As I came across the image above in the "Introduction" to the book, I was at first intrigued by the simplicity of the diagram, the structural metaphor, and the components of servant leadership that make up the structure. As a former civil engineering student, I recalled one of the basic lessons from a structures class that for any structure to be stable, there is a need for a foundation supported in the earth. Unfortunately, the well conceived design by a psychologist and leadership-communication professional wouldn't pass the basic structures test.

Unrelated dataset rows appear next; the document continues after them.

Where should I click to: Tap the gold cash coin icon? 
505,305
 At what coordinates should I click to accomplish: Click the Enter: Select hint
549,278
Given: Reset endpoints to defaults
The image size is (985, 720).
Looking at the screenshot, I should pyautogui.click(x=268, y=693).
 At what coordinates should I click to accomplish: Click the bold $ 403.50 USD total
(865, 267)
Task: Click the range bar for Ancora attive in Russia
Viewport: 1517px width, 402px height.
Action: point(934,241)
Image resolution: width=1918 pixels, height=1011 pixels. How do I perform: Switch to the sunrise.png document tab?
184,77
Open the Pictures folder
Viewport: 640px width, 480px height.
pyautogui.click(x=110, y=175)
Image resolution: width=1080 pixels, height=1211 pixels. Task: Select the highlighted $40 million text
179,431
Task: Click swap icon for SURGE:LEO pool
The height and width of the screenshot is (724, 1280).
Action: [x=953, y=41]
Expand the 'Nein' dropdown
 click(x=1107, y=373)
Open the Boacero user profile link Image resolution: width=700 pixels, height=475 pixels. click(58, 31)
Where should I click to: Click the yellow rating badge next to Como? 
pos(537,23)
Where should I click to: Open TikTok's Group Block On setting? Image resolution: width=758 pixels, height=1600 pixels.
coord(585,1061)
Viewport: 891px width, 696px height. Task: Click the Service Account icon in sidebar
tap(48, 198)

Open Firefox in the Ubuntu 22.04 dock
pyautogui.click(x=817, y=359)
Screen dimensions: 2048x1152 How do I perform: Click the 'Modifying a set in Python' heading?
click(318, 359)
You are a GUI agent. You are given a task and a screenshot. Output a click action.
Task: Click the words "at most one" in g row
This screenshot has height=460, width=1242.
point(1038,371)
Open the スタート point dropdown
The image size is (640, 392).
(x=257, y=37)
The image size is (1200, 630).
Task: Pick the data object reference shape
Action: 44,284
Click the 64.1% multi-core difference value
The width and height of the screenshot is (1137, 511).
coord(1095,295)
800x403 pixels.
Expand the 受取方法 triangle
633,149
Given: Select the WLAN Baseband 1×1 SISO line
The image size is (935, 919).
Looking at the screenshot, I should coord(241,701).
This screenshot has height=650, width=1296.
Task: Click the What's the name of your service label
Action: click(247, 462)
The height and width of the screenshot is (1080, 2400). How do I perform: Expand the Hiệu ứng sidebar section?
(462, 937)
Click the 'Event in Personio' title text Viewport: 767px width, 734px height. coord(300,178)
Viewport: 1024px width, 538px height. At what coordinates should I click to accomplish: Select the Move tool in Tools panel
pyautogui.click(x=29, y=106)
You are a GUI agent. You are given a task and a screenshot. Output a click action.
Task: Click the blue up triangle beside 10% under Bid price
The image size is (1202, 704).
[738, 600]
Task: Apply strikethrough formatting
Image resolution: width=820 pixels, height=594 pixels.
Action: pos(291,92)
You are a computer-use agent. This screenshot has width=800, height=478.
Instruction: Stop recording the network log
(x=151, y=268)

My first clue to the pillars instability came from the second pillar, "Put People First". At first glance this seems like a great concept, one that often seems to be forgotten by most organizations. But on deeper reflection, it is this concept of putting people first and separating ourselves and our institutions from the rest of the planet that actually drives most organizations. This separation from the Earth allows us to treat it as an endless source of resources to consume and manufacture products from; dump the resulting wastes into the air, land and water; and fuel our primary drive for profit. Once we separate people from the earth, the next step is to start segmenting people into those like us and those different from us, and use them as resources the same way we use the earth. And these are the structures that build our hierarchies and these are the stories we tell ourselves and our children.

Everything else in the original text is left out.